Within national politics, suspicions of embezzlement, funds diversions, and corruption of governors from different states of the Republic have become an unfortunate habit regardless of their political party. Moreover, over the course of time, upon terminating their public responsibilities, many of these suspicions have been confirmed through legal proceedings against them.

Only in the last year, and after leaving political power, the public discussion has had former governors of whom there is evidence of corruption as protagonists. They are Guillermo Padrés, from Sonora, of conservative National Action Party (PAN), as well as militants of ruling Institutional Revolutionary Party (PRI) Javier Duarte, from Veracruz; César Duarte, from Chihuahua, and Roberto Borge, from Quintana Roo.
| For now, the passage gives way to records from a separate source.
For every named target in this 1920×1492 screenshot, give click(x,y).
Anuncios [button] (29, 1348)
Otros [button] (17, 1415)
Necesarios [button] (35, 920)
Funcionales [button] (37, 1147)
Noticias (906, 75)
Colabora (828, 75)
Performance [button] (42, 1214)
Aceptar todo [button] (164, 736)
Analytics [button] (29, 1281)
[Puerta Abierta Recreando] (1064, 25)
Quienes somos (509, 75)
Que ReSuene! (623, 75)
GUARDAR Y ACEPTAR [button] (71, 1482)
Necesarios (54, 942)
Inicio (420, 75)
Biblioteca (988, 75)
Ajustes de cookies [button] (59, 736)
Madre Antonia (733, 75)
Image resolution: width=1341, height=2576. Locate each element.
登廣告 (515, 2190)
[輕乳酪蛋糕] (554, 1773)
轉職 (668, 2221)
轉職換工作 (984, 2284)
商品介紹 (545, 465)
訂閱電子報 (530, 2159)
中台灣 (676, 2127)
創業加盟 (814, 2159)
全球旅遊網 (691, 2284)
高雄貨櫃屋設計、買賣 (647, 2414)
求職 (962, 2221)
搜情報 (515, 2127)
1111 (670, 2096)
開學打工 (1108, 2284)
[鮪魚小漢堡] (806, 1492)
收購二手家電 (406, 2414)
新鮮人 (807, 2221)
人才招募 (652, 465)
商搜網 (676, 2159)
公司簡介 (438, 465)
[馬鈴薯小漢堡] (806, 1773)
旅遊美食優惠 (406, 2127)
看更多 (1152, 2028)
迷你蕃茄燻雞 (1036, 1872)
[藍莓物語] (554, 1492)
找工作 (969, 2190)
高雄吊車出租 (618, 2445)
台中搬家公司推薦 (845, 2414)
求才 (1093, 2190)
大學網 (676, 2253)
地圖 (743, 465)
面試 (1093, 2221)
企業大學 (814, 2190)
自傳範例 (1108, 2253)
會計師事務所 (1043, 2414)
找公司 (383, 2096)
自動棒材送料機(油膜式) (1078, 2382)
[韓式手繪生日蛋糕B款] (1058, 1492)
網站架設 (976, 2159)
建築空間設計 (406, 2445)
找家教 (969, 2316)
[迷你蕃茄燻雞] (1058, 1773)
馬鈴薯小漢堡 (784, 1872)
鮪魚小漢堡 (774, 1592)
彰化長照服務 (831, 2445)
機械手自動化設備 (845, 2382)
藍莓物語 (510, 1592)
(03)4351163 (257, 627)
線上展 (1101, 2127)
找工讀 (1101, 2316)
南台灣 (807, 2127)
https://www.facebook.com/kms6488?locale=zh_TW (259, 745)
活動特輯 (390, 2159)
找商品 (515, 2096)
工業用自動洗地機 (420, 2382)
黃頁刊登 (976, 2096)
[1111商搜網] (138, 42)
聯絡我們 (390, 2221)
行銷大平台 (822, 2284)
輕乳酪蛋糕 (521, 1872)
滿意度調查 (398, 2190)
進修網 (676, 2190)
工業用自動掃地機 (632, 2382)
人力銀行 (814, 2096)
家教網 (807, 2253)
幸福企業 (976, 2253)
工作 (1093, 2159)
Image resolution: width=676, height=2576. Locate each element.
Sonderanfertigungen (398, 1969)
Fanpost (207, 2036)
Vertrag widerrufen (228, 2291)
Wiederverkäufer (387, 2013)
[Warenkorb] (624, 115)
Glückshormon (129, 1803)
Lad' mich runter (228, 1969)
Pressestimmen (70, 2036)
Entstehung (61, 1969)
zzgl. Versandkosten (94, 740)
Of these, the conservative National Action Party (PAN) member and the first Duarte have faced justice in recent months.

Roberto Borge is the most recent member to join this select group. He was captured last Sunday, June 4 in Panama when he was about to catch a plane to Europe. In the meantime, Mexicans continue to witness a parade of state leaders who, during their government, exercise absolute and unilateral power in the territory that they should manage, and do so generally without counterweights of other powers and subduing critical press.

The Chief Audit Office (ASF), on a recurring basis, publishes its findings on the misuse of public money by the authorities in each of the country's entities. However, many of these indications go without consequences due to the institutional inability to process so many irregularities, as well as the lack of political will to proceed through legal channels. It's a story that never ends.

In any case, what should be pointed out is the way in which governors have public resources under their tutelage and the lack of legal and institutional controls, both within the state as well as the Federation, to avoid abuse. The governor of Quintana Roo, Carlos Joaquín González, expressed the need to recover the state-owned lands that were sold by his predecessor.

But we must go further. If there are so many former governors parading for corruption whose performance in power is suspicious; if many of them diverted public funds from questionable legal figures and if they did business under the cover power, it is worth asking: what is the role played by local powers like the Legislative and the Judiciary?

Moreover, what controls are there today to ensure that those who are in the state power do not damage the patrimony that was entrusted to them at the polls? Beyond the ASF, who is watching the current governors to avoid further corruption scandals when they leave office?